Sebuah ilustrasi visual mengenai jalan dakwah yang memerlukan hikmah dan kebijaksanaan.
Dalam Islam, dakwah atau mengajak manusia kepada kebaikan adalah sebuah kewajiban mulia yang diemban oleh umat Nabi Muhammad SAW. Metode dan adab dalam menyampaikan risalah ini sangat ditekankan dalam Al-Qur'an. Salah satu ayat kunci yang menjadi pedoman utama dalam berdakwah adalah firman Allah SWT dalam Surah An-Nahl ayat 125. Ayat ini memberikan tiga pilar utama yang harus dipegang teguh oleh seorang pendakwah, yaitu seruan dengan hikmah, nasihat yang baik, dan dialog yang santun.
"Serulah (manusia) ke jalan Tuhanmu dengan hikmah dan nasihat yang baik, dan bantahlah mereka dengan cara yang paling baik. Sesungguhnya Tuhanmu, Dialah yang lebih mengetahui siapa yang tersesat dari jalan-Nya dan Dialah yang lebih mengetahui siapa yang mendapat petunjuk." (QS. An-Nahl: 125)
Ayat 125 Surah An-Nahl ini bukan sekadar anjuran, melainkan sebuah metodologi dakwah yang komprehensif. Tiga elemen utama yang disebutkan di dalamnya harus diterapkan secara seimbang untuk mencapai hasil yang optimal tanpa menimbulkan perpecahan atau kebencian.

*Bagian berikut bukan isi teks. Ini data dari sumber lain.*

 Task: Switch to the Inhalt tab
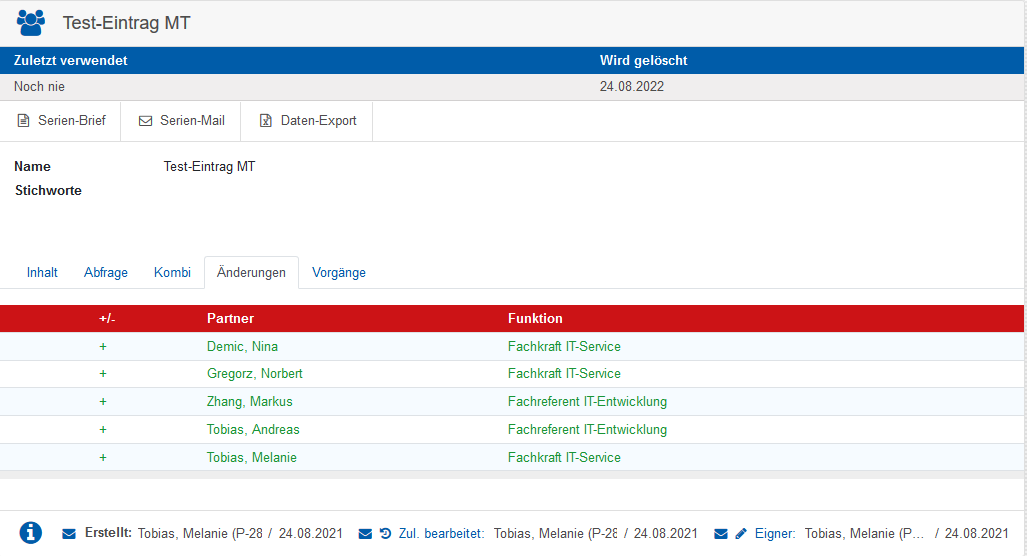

Hikmah berarti menempatkan sesuatu pada tempatnya, menggunakan pertimbangan akal yang jernih, dan memahami kondisi objek dakwah. Seorang pendakwah harus memiliki pemahaman mendalam mengenai ajaran Islam (ilmu), serta mampu membaca situasi sosial, budaya, dan psikologis audiensnya. Hikmah menuntut seorang dai untuk tidak berdakwah dengan satu metode yang sama kepada semua orang. Kepada yang awam, mungkin diperlukan pendekatan yang lebih lembut dan bertahap. Kepada yang memiliki ilmu, pendekatan bisa lebih argumentatif namun tetap berdasar dalil yang sahih.

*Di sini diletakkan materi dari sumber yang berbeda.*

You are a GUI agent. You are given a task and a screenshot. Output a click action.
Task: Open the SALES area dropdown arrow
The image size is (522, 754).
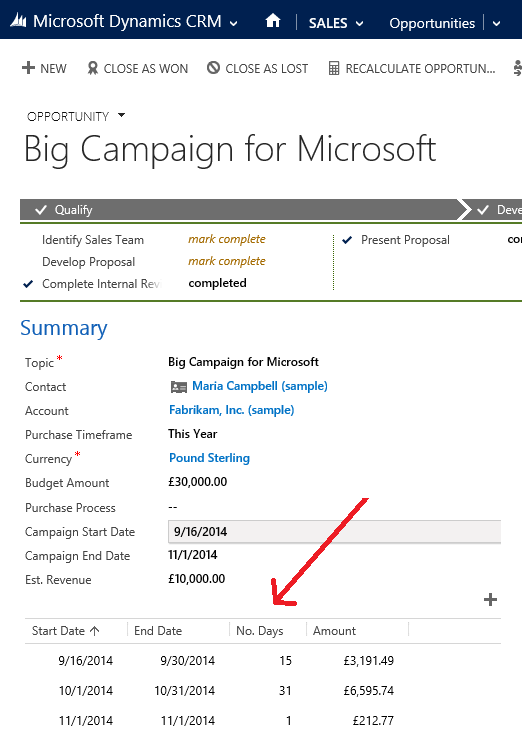359,23
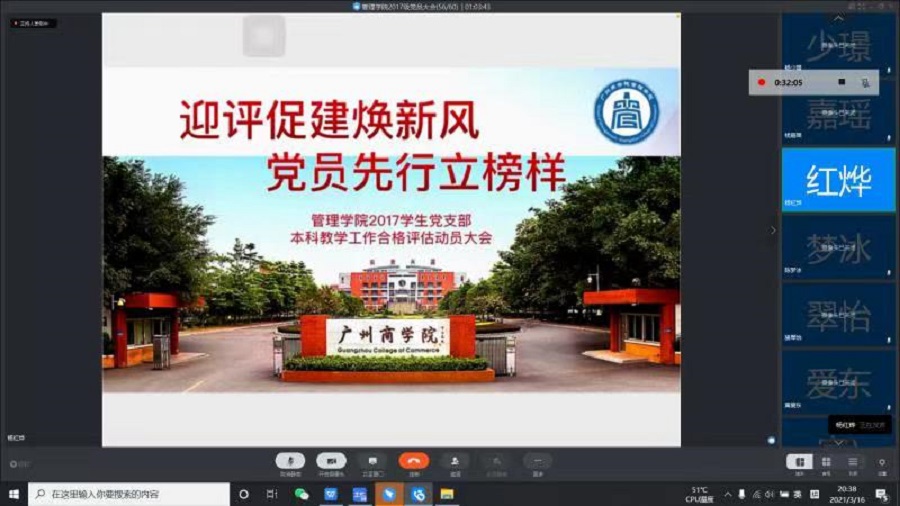Screen dimensions: 900x506
Task: Switch to the highlighted grid layout view
Action: [799, 461]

Nasihat yang baik menekankan pada aspek emosional dan etika penyampaian. Nasihat harus disampaikan dengan tutur kata yang indah, penuh empati, dan bertujuan untuk mengingatkan, bukan untuk merendahkan. Kata 'hasanah' (baik) di sini menunjukkan bahwa cara menyampaikan lebih penting daripada isi itu sendiri, sebab kebenaran yang disampaikan dengan cara kasar seringkali ditolak oleh hati penerima. Kelembutan lidah adalah kunci untuk membuka hati.

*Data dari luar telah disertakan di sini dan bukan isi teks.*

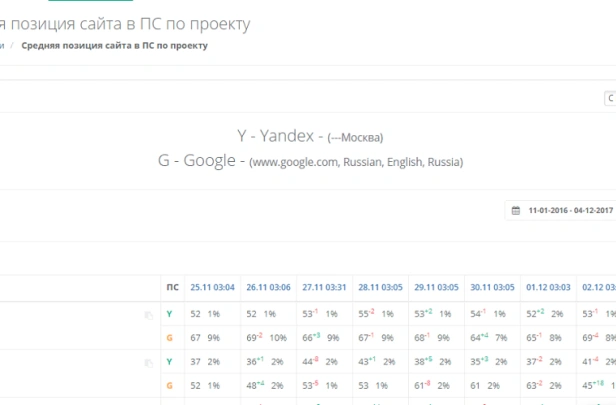Open the 29.11 03:05 date column link

click(x=436, y=288)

Bagian ini secara spesifik ditujukan ketika berhadapan dengan argumen atau perdebatan (dialog). Islam memerintahkan dialog yang santun, yaitu dialog yang menghindari caci maki, hinaan, atau pemaksaan kehendak. Argumentasi harus didasarkan pada logika yang kuat dan dalil yang shahih, namun disampaikan dengan sikap hormat terhadap lawan bicara. Tujuan dialog adalah mencari kebenaran bersama, bukan memenangkan ego. Jika perdebatan berubah menjadi pertengkaran yang tidak produktif, maka perintah Allah adalah menghentikannya dan kembali pada metode hikmah dan nasihat.
Ayat ditutup dengan pengingat yang menenangkan hati para dai: "Sesungguhnya Tuhanmu, Dialah yang lebih mengetahui siapa yang tersesat dari jalan-Nya dan Dialah yang lebih mengetahui siapa yang mendapat petunjuk."
Kewajiban seorang muslim adalah berdakwah dengan segenap kemampuan, menggunakan metode terbaik yang diajarkan oleh Al-Qur'an. Namun, hasil akhir—apakah seseorang menerima atau menolak—adalah sepenuhnya di luar kendali manusia dan berada dalam ilmu Allah SWT. Kesadaran ini membebaskan pendakwah dari rasa frustrasi berlebihan dan mendorongnya untuk terus memperbaiki diri dan metodenya, karena pertanggungjawaban utama adalah pada proses dan niat, bukan semata-mata pada hasil konversi audiens. Dengan demikian, QS An-Nahl 125 menjadi kompas abadi bagi setiap upaya mengajak umat menuju kebaikan.